*PROBLEM DETAILS*
List every line of the items below that contains the string "located", counting a match only when the capitalization is identical.

*DATA*

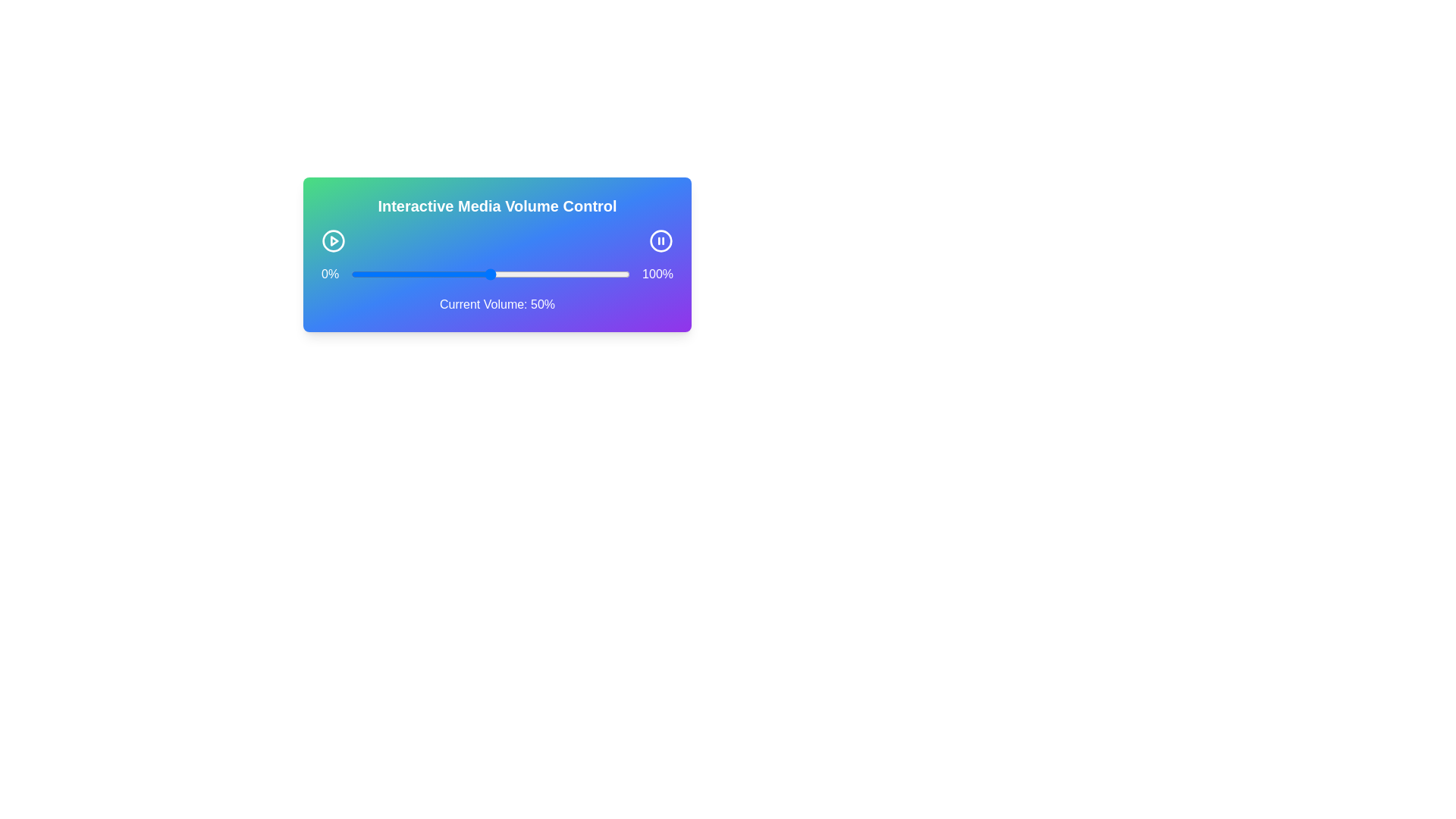 Image resolution: width=1456 pixels, height=819 pixels. I want to click on the volume slider to 14%, so click(390, 275).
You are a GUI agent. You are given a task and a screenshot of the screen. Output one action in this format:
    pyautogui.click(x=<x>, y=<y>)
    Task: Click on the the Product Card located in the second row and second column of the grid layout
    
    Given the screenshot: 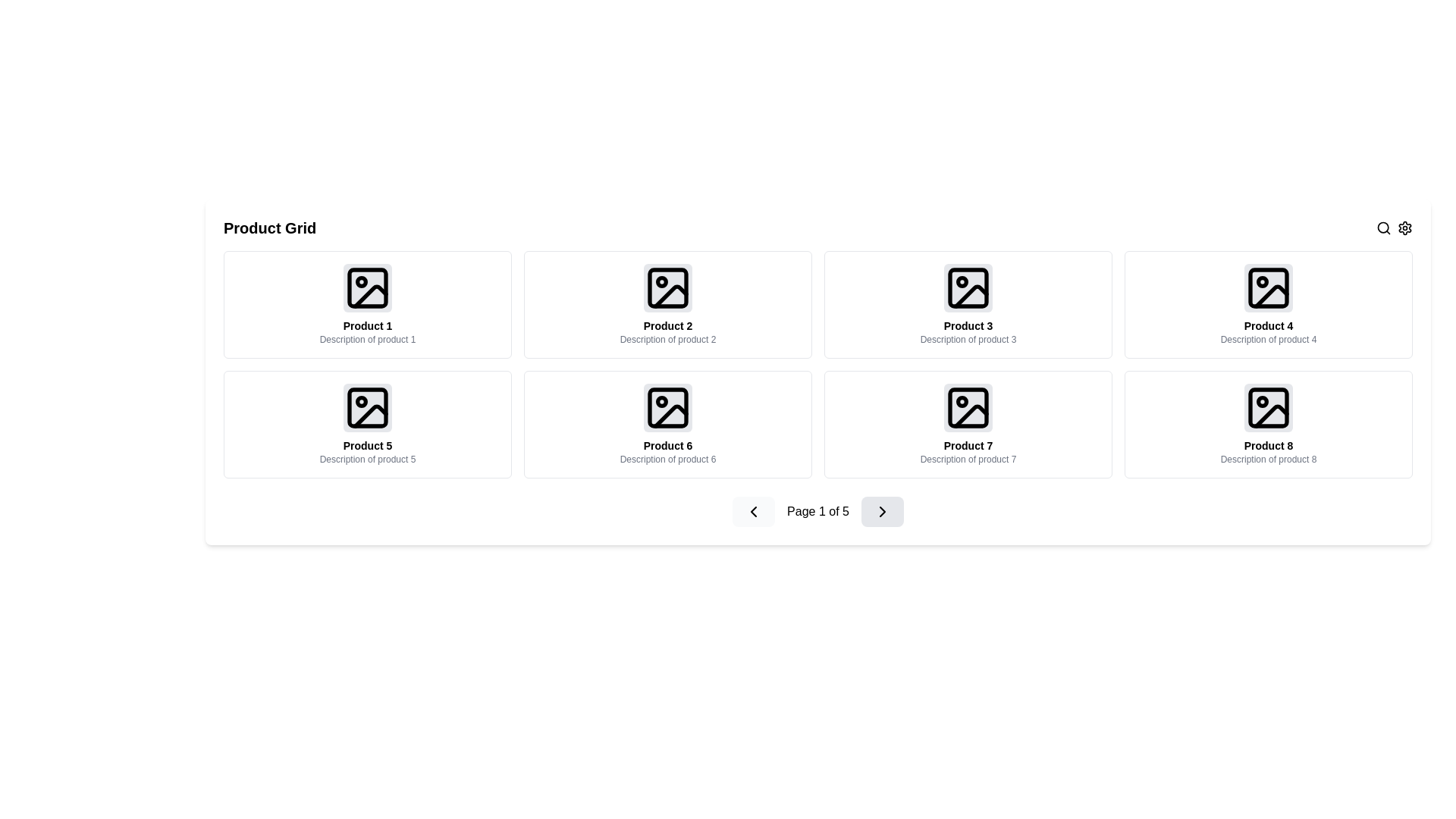 What is the action you would take?
    pyautogui.click(x=667, y=424)
    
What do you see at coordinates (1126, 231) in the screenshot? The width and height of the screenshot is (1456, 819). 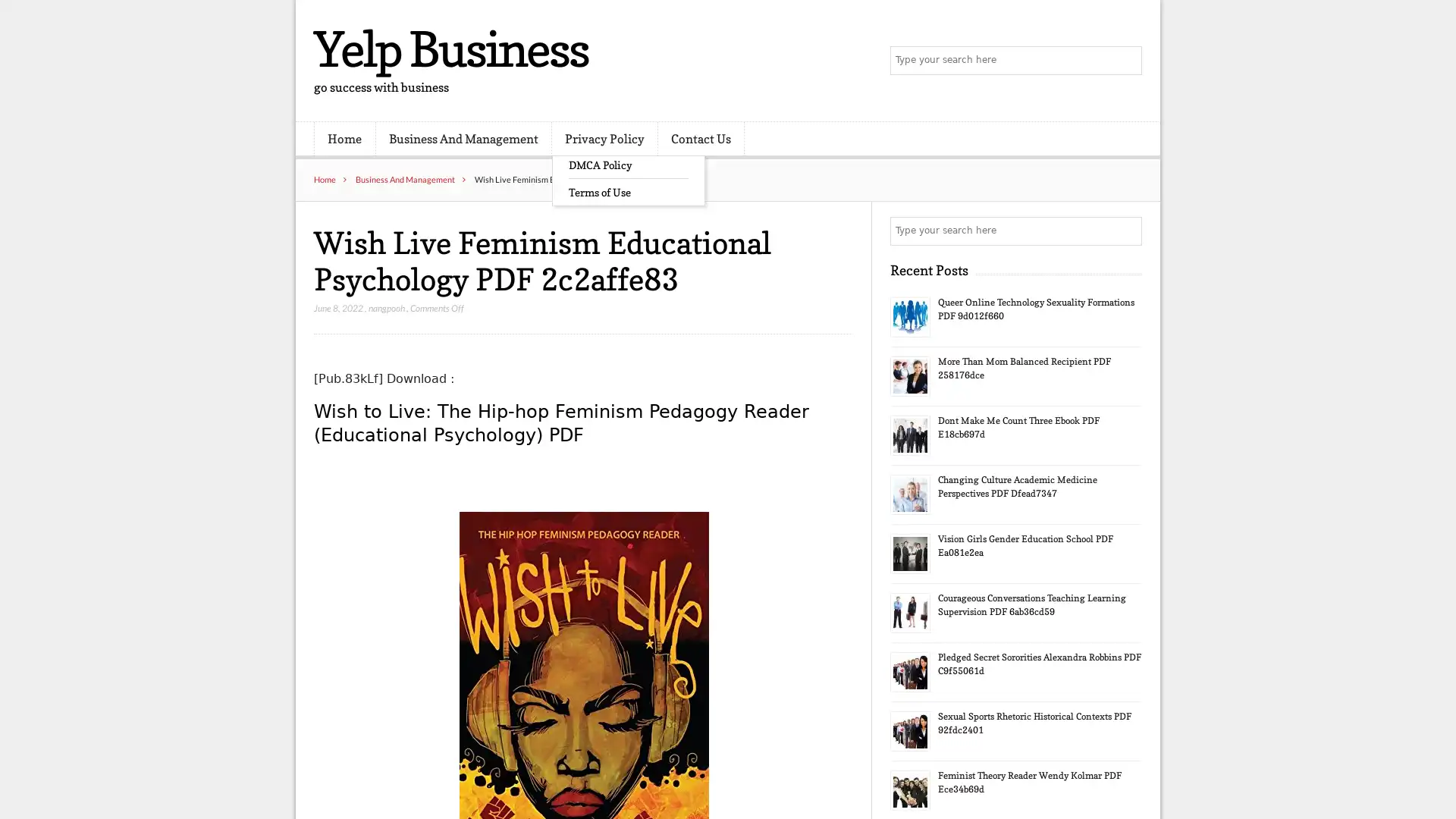 I see `Search` at bounding box center [1126, 231].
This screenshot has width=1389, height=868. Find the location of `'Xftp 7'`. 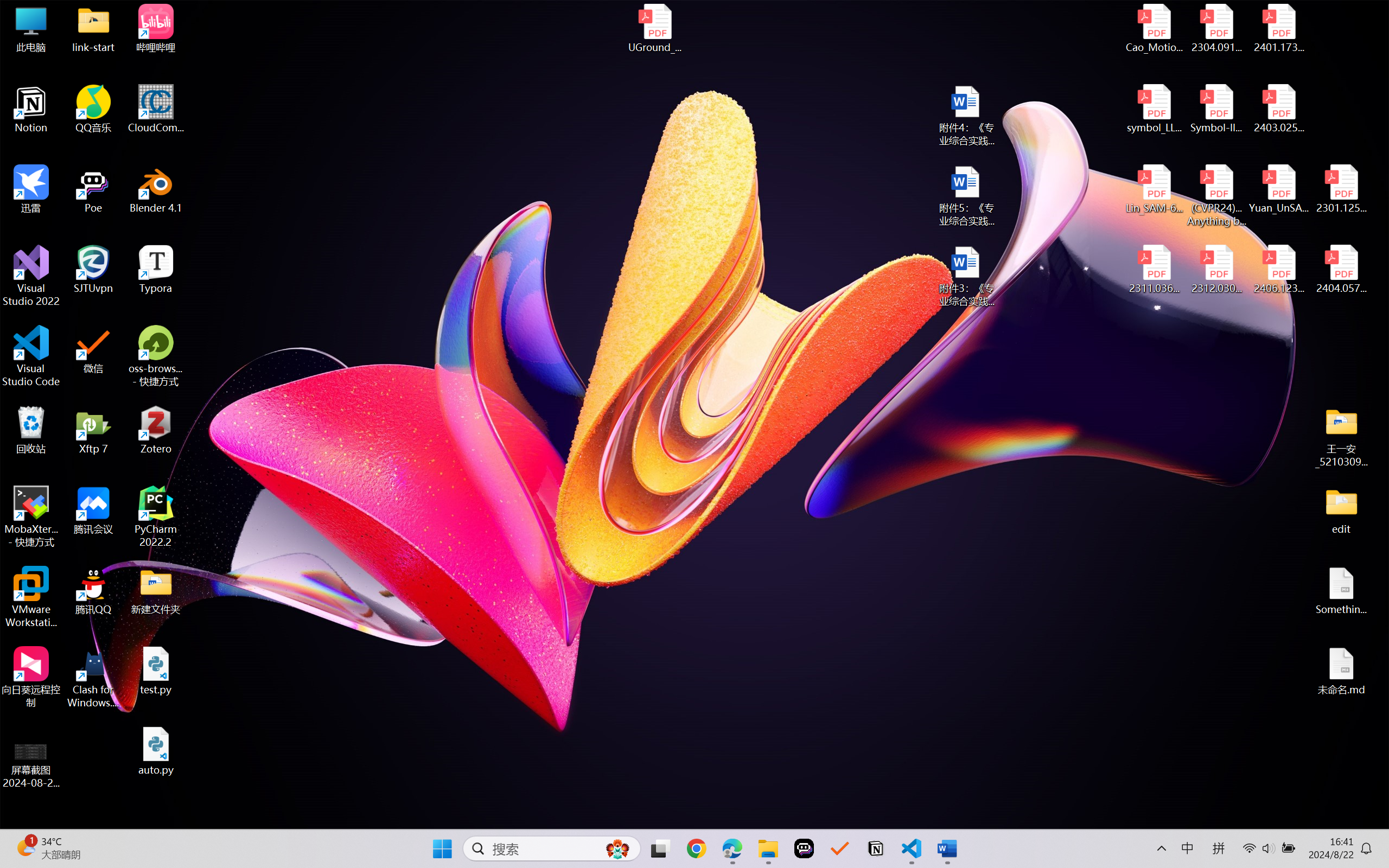

'Xftp 7' is located at coordinates (93, 430).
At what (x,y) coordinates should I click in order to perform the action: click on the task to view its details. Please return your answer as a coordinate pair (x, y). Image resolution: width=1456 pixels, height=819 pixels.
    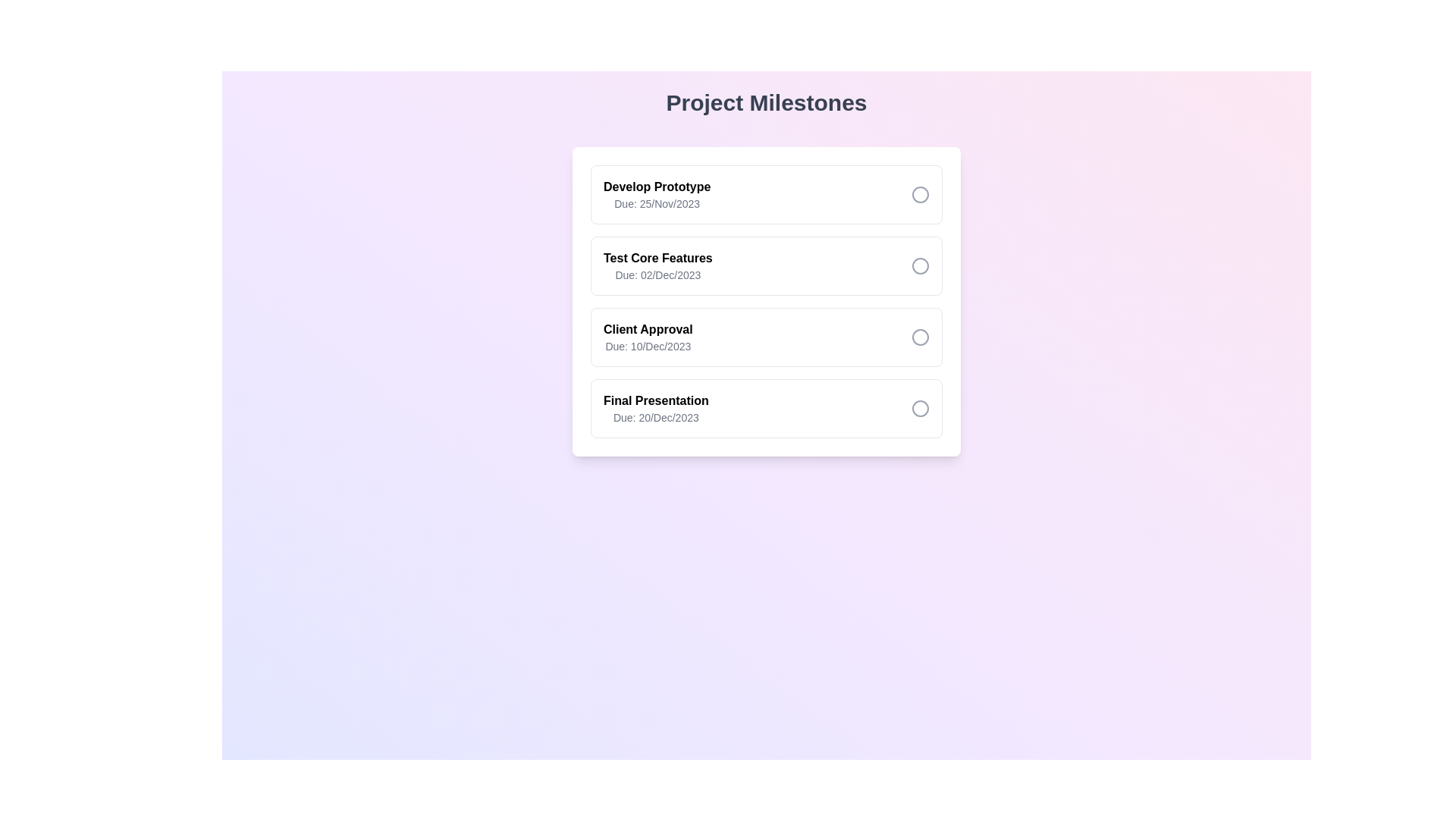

*COMPLETE RESPONSE*
    Task: Click on the the Product Card located in the second row and second column of the grid layout
'Xftp 7' is located at coordinates (93, 430).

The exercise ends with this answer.